Corrado Malaspina and Dante Alighieri

The family is also linked to illustrious personalities, first of all the great poet Dante Alighieri who stayed in Lunigiana in 1306. On behalf of the Marquises of Mulazzo and Giovagallo, Dante stipulated the Peace of Castelnuovo with the Bishops Counts of Luni, on 6 October of that year. Dante himself tells us about his meeting with the Malaspina, writing wonderful words about the family:

“Such renown honors your house,

acclaims your lords and lands,

even one who has yet to journey there.

and so, I swear to you, may I complete my climb,

your honored house still claims the prize

the glory of the purse and of the sword.”

(Purgatory, VIII - 124-129)

Dante turns to Corrado Il Giovane, among the "negligent princes" found in the Antipurgatory, who asks him about the situation in the Val di Magra.

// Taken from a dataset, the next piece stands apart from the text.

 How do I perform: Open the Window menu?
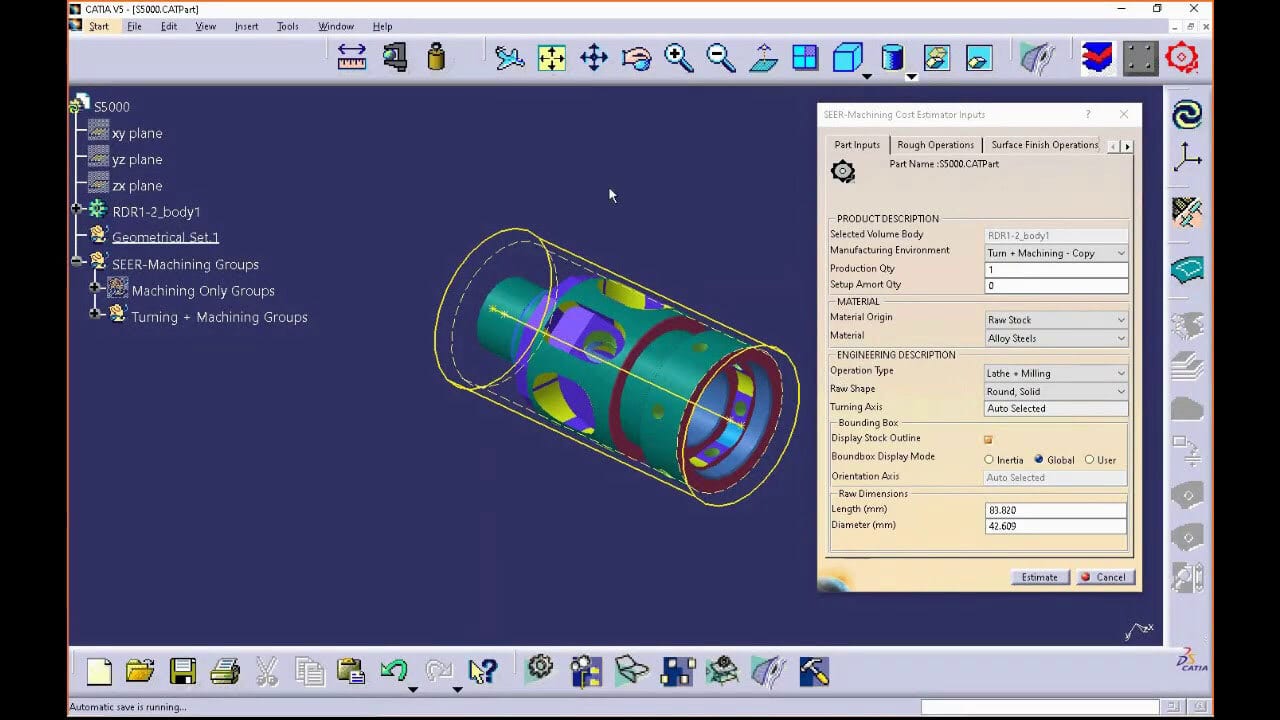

From Lunigiana to London...

Monumento funebre di Spinetta Malaspina a Londra
Funeral monument to Spinetta Malaspina in London - Credit: Wikimedia

The journey in the footsteps of the Malaspinas can even take us to the Victoria and Albert Museum in London, where you can find the sepulchral monument of Spinetta called “Il Grande”. He was certainly one of the leading members of the lineage. Malaspina of the Spino Fiorito side, his political and military career took him to many cities in central and northern Italy such as Reggio nell'Emilia, Verona, Parma, Pisa. This would have been considered very travelled indeed, given the difficulty of moving in medieval times. In his will, he left important provisions for his burial as he wanted "an honorable casket of marble". This is not the equestrian monument seen the photo as this came later and was sought by his successors for celebratory purposes. The work, preserved in the Victoria and Albert Museum in London, came from Verona and is attributed to Piero di Niccolò Lamberti, Antonio da Firenze and Giovanni di Martino from Fiesole. The real burial place of the leader is still unknown today although it is thought to be inside the village of Verrucola in Fivizzano.

The Malaspina, therefore, are certainly a name that you will often hear repeated during your trip to Lunigiana!